Exercise directions: Extract the material from its start through the line containing "Action: click(x=477, y=157)", copying every line unchanged, with the pictures left out.

A run of material
*-*-*

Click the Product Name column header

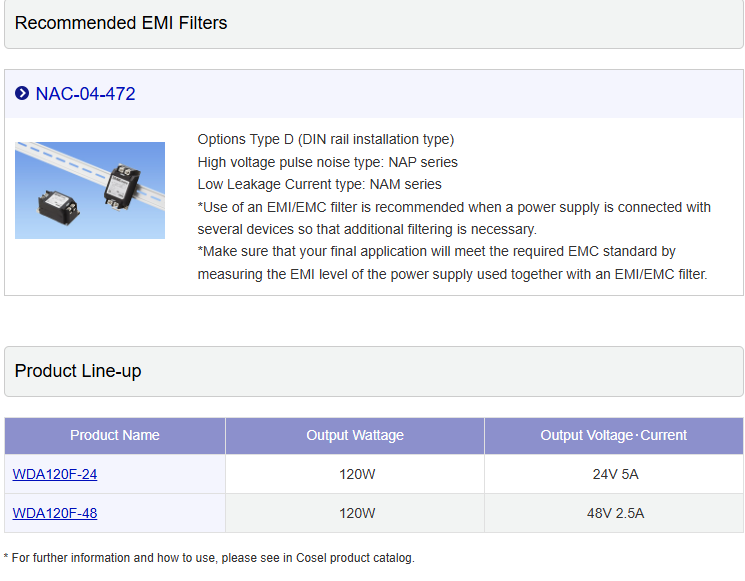(x=115, y=436)
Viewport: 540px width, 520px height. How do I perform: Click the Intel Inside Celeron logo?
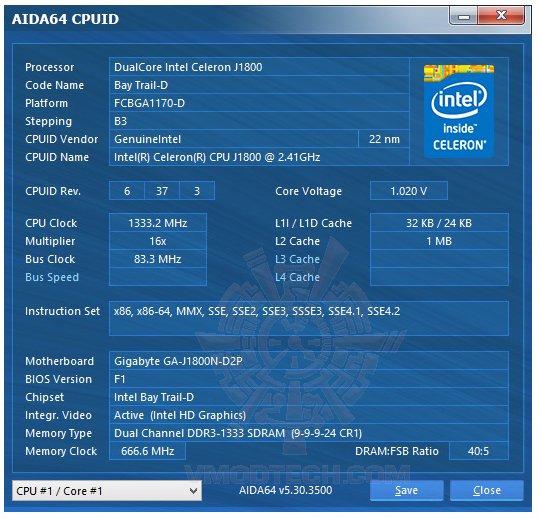[459, 111]
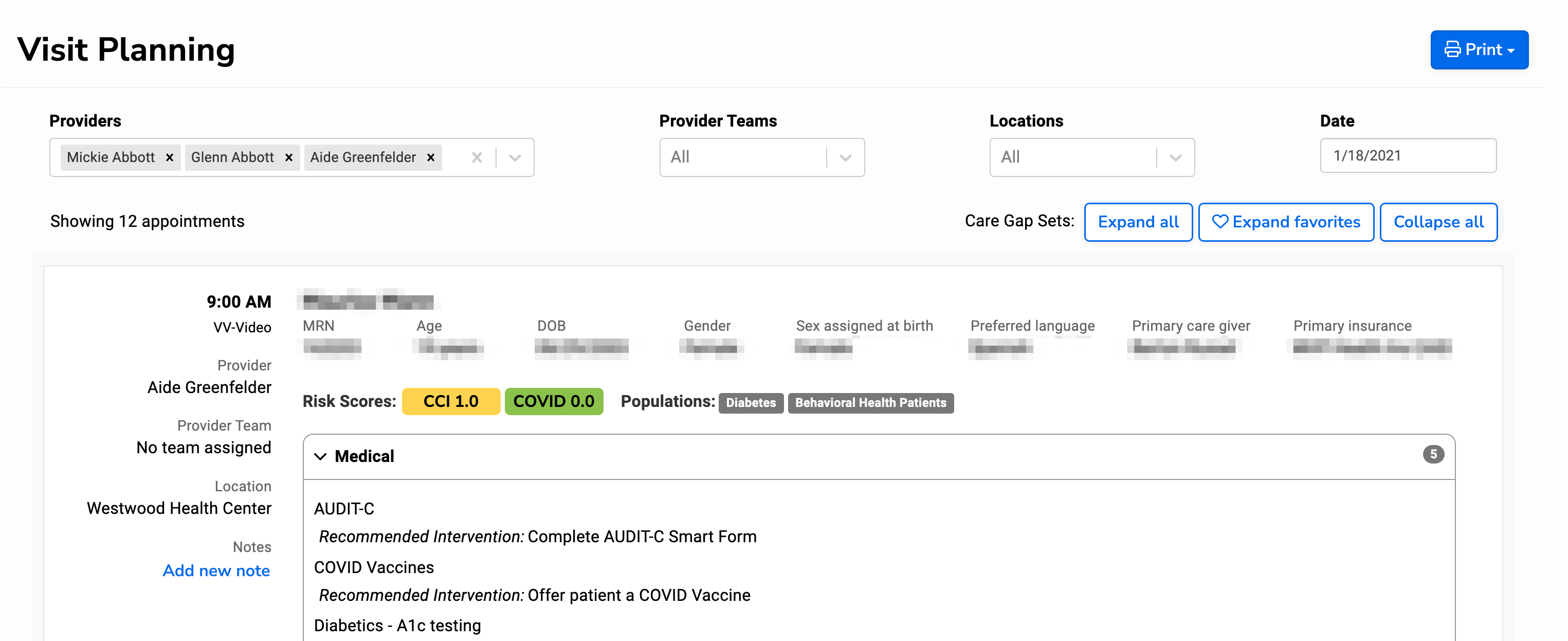Image resolution: width=1568 pixels, height=641 pixels.
Task: Clear all selected providers
Action: click(x=477, y=157)

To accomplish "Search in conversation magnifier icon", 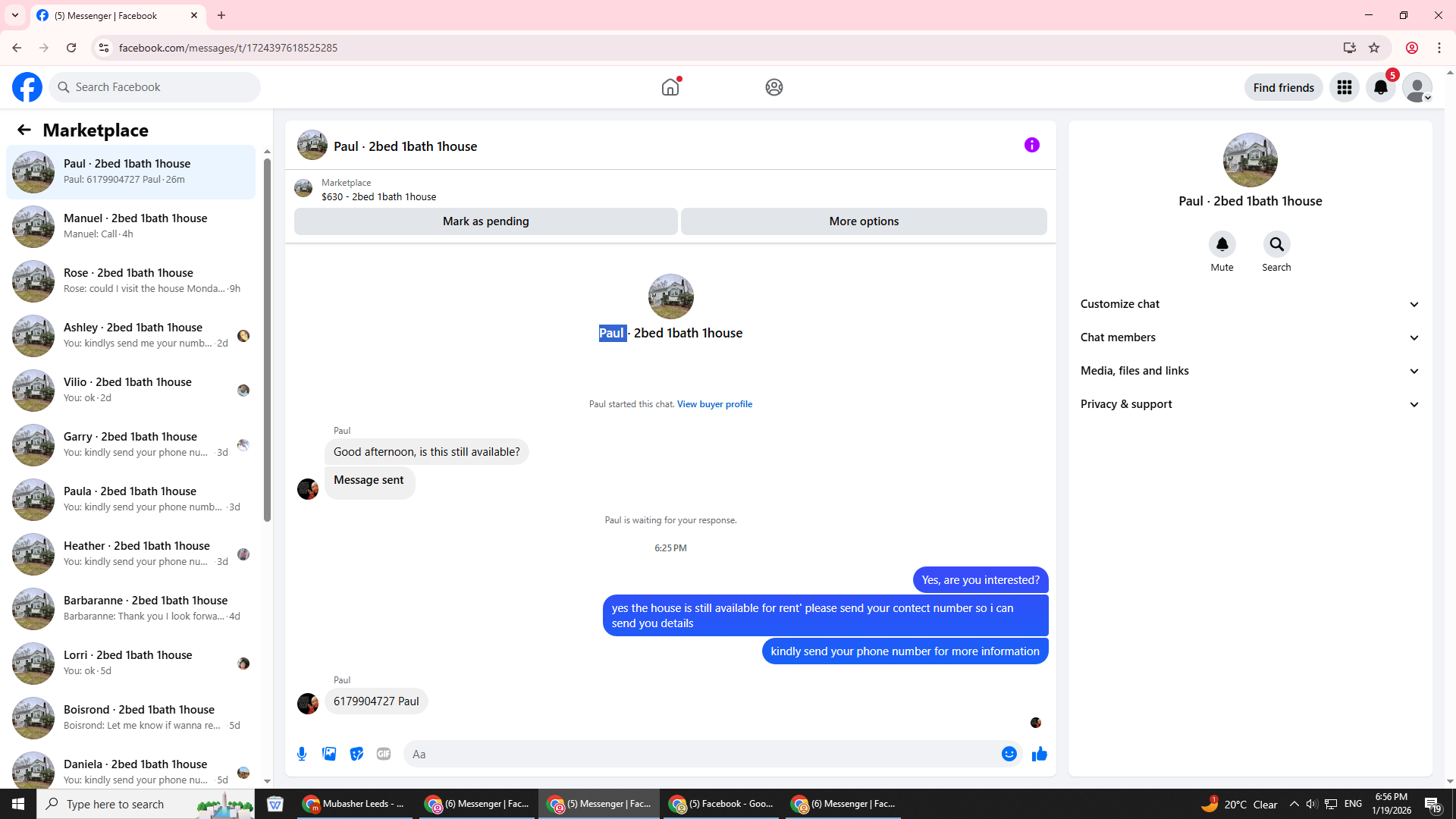I will point(1276,244).
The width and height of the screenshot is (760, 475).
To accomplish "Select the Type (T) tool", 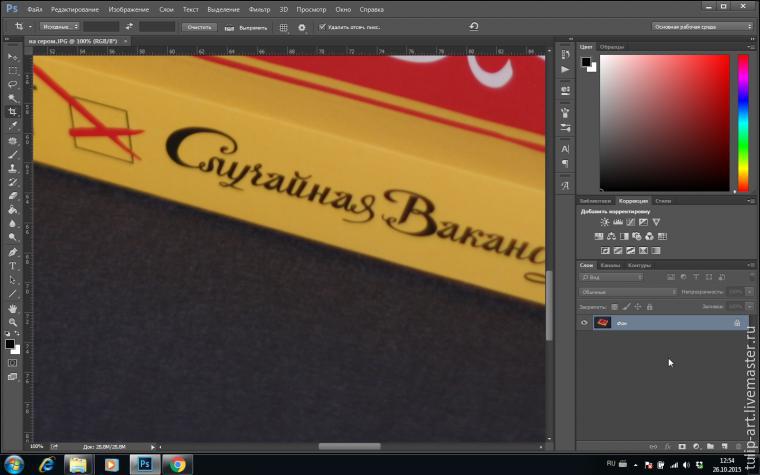I will tap(13, 266).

*-*-*

Written answer:
Click the Product Name column header

(x=115, y=436)
Viewport: 540px width, 520px height. How do I perform: Click the Intel Inside Celeron logo?
[459, 111]
Image resolution: width=1568 pixels, height=641 pixels.
Task: Clear all selected providers
Action: click(x=477, y=157)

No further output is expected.